[TASK INSTRUCTIONS]
1. In the post on AP courses, how many students signed up for the APHG course in 2014?
2. Retype the part of the post on AP courses starting with "Do note that" and going on through "see this table.".

[PASSAGE TO READ]
In college I used the AP credentials to by-pass some required courses. I was very happy not to have to take a language again. Mostly, though, I repeated courses. In particular I repeated chemistry and most of calculus in my first year. I can't say that was a bad thing: I was not bored and really increased my depth of understanding on my way to a chemistry degree.

A savvy friend pointed out that my choice to take these courses and the respective AP exams probably amped up my high school bio and helped me gain admission offers from several top colleges. The Princeton Review thinks so, too.

Would I have put myself through the stress of these tests knowing how things played out? Probably not. But I'd take the AP courses. In my school the courses were taught by some of the best teachers; I suspect teaching college level content to to college level students is quite attractive. I send a special shout out to two of my favorites, Ms. Hession (English) and Mr. Marks (chemistry).

What's the point of AP courses and AP exams?

The selling points include (per the College Board):
  • showing a student is ready for college level work
  • placing out of some college coursework
  • getting actual college credit for the high school course
  • gain college skills
There are detractors (example) who note these disincentives among others:
  • not really college level work
  • the non-profit College Board goes after profits
  • AP curricula create formulaic dull courses

The Rationale for AP GIS&T

The AAG news release cites four reasons (rationale) to explore such a course at this time:
  • Access to geospatial technologies such as GIS has never been greater. 
  • The GIS&T industry is rapidly growing and evolving. 
  • GIS&T is an ideal context for interdisciplinary learning. 
  • GIS and other geospatial technologies facilitate the analysis and visualization of complex data in order to problem solve. 
I can't argue with any of these points. I was disappointed that the "access" issue cited Esri's commitment to ConnectED (AAG is partnering with the company on the GeoMentor program) but not the wide availability of mature open source software.

I was also disappointed that in the discussion of GIS&T course, the AAG news release suggested there is more than one GPS constellation  [emphasis mine]: "GIS&T encompasses Geographic Information Systems (GIS), Global Positioning Systems (GPS), virtual globes, mobile mapping applications, geographic visualizations and other locational technologies for the display, management and analysis of spatial data."  There is one Global Positioning System, the U.S. constellation of satellites. The generic term for such constellations is Global Navigation Satellite System (GNSS).

There's also a statement in the news release, though not among the numbered rationale points, discussing the success of the AP Human Geography (APHG) course/exam.
At present, APHG is one of the most successful and fastest growing AP courses. In 2014, 136,448 students enrolled in the APHG course (compared to 3,272 students in 2001). 
Do note that not everyone who takes the course, takes the test. About 113,000 took the test in 2013. Nearly 400,000 students took the most popular test, the AP English one. To get a sense of the numbers of test takers of popular AP tests see this table.

Other New AP Courses/Exams? Other pathways to college credit?

I wondered what "new" AP exams have popped up in recent years. I did find that AP Computer Science Principles will be offered in 2016. There have been computer science exams for several years.

I wonder what prompted the College Board to ask GENIP about an AP GIS&T course proposal. It'd be nice if the College Board and the AAG could share that backstory to increase transparency.

Records from a dataset
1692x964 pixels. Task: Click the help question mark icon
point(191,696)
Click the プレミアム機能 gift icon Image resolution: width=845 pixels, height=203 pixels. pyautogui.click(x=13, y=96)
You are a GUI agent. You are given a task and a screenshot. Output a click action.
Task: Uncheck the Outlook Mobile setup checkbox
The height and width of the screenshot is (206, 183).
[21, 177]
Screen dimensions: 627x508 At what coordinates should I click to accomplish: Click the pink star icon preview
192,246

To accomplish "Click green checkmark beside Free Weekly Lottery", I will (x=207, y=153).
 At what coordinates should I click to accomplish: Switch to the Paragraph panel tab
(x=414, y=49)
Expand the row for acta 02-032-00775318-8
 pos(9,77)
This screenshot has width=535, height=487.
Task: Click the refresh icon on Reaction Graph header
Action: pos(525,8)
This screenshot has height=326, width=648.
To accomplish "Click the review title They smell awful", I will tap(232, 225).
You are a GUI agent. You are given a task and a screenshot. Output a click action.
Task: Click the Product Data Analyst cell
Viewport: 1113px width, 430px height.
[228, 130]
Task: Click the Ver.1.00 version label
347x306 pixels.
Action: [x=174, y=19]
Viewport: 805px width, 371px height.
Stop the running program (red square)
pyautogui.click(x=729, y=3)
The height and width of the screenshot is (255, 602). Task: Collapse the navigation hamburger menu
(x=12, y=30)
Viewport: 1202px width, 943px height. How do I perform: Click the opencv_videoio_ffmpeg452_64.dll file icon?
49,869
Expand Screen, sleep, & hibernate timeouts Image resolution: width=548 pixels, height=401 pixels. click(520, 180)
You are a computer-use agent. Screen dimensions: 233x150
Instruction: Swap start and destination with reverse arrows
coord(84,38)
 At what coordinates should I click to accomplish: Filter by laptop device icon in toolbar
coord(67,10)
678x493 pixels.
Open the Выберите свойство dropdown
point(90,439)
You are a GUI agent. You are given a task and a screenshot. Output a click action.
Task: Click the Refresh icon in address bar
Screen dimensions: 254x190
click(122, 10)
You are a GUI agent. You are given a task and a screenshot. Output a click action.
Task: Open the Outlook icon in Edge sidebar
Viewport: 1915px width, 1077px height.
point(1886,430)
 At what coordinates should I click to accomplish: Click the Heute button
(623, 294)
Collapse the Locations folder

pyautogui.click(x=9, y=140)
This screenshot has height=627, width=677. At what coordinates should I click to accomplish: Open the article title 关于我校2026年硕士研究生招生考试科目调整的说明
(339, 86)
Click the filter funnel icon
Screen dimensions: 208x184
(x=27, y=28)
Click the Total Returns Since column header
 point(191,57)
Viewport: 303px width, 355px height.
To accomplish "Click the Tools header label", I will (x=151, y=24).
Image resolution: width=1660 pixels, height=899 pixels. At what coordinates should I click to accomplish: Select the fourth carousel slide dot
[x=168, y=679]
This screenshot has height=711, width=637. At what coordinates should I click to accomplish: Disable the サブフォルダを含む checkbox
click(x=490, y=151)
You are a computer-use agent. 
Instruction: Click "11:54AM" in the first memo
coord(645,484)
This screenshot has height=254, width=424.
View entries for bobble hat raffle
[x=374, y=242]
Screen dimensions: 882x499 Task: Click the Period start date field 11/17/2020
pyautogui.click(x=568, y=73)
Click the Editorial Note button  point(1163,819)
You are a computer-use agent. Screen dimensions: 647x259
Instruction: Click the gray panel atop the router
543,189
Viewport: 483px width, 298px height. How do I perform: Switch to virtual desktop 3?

[RESPONSES BY TASK]
1. 136,448 students enrolled in the APHG course in 2014.

2.
Do note that not everyone who takes the course, takes the test. About 113,000 took the test in 2013. Nearly 400,000 students took the most popular test, the AP English one. To get a sense of the numbers of test takers of popular AP tests see this table.